Staff from the Department of Physics have delivered a miniature instrument for a new kind of European Space Agency space weather monitoring mission.

The RadCube mission is designed to test new technologies for monitoring space weather – the variations in the solar wind coming from the Sun, which can disrupt and damage satellites and infrastructure on Earth.

It's a real testament to the ability, and tenacity, of the team to work against such challenges to get the job done. Dr Jonathan Eastwood

RadCube is a ‘cubesat’ mission, which are designed to use smaller, cheaper and lower-power components than traditional space missions.

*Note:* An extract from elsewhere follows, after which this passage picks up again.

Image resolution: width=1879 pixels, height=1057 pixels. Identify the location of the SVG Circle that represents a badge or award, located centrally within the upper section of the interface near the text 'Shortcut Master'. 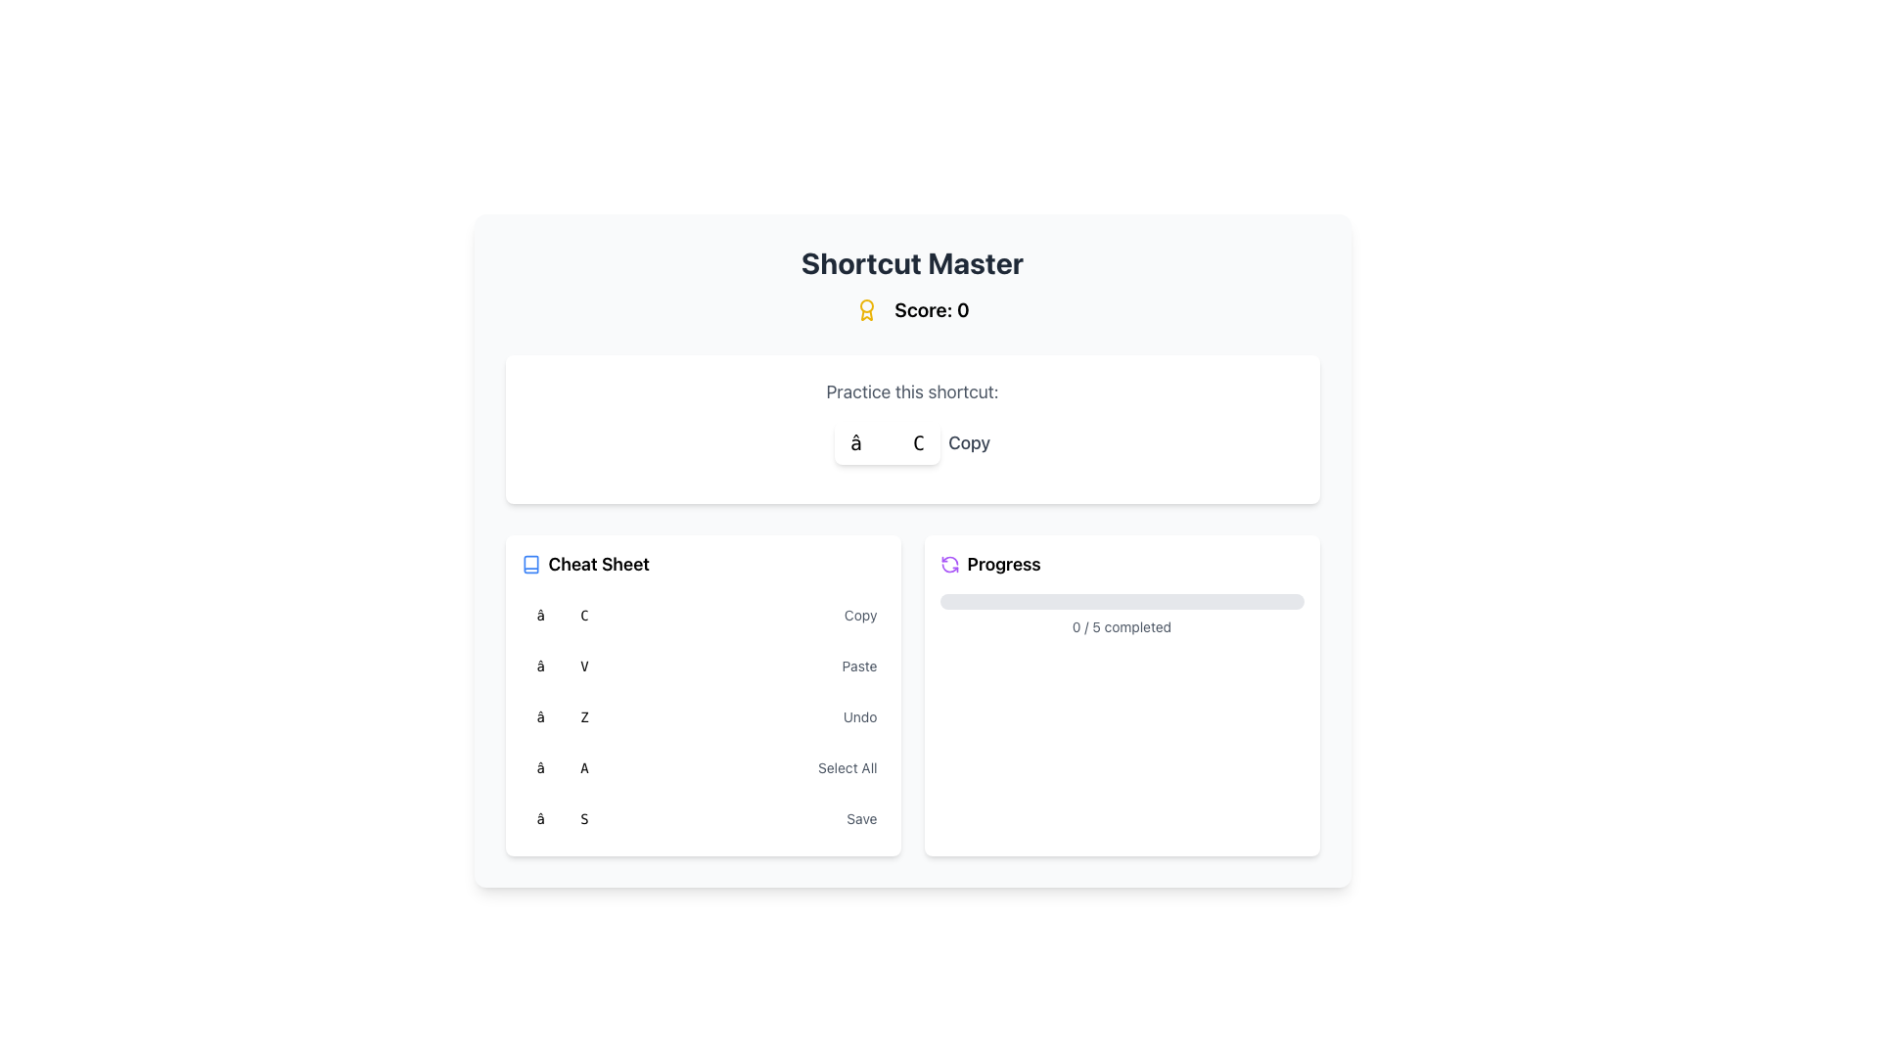
(866, 305).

The technologies in RadCube, if proven to work well in space, could be used in a range of future missions, such as constellations of multiple cubesats working together to measure the solar wind. CubeSat spacecraft are typically constructed upon multiples of 10 × 10 × 10 cm cubes, and RadCube is made up of three of these base units.

Imperial academics and technicians from the Department of Physics this week delivered a miniature magnetometer to the project in Hungary – an instrument that measures the interactions between the Earth’s magnetic field and that carried by the solar wind, which is a major component of space weather monitoring.

MAGIC monitoring

The individual detectors on their instrument – called MAGIC (MAGnetometer from Imperial College) – are less than a millimetre in size, and the total instrument sensor is only four centimetres cubed. This is in comparison to the sophisticated magnetometers the lab builds for large and expensive space missions, such as the recent Solar Orbiter mission and the upcoming JUICE mission, which are much larger and weigh a couple of kilograms.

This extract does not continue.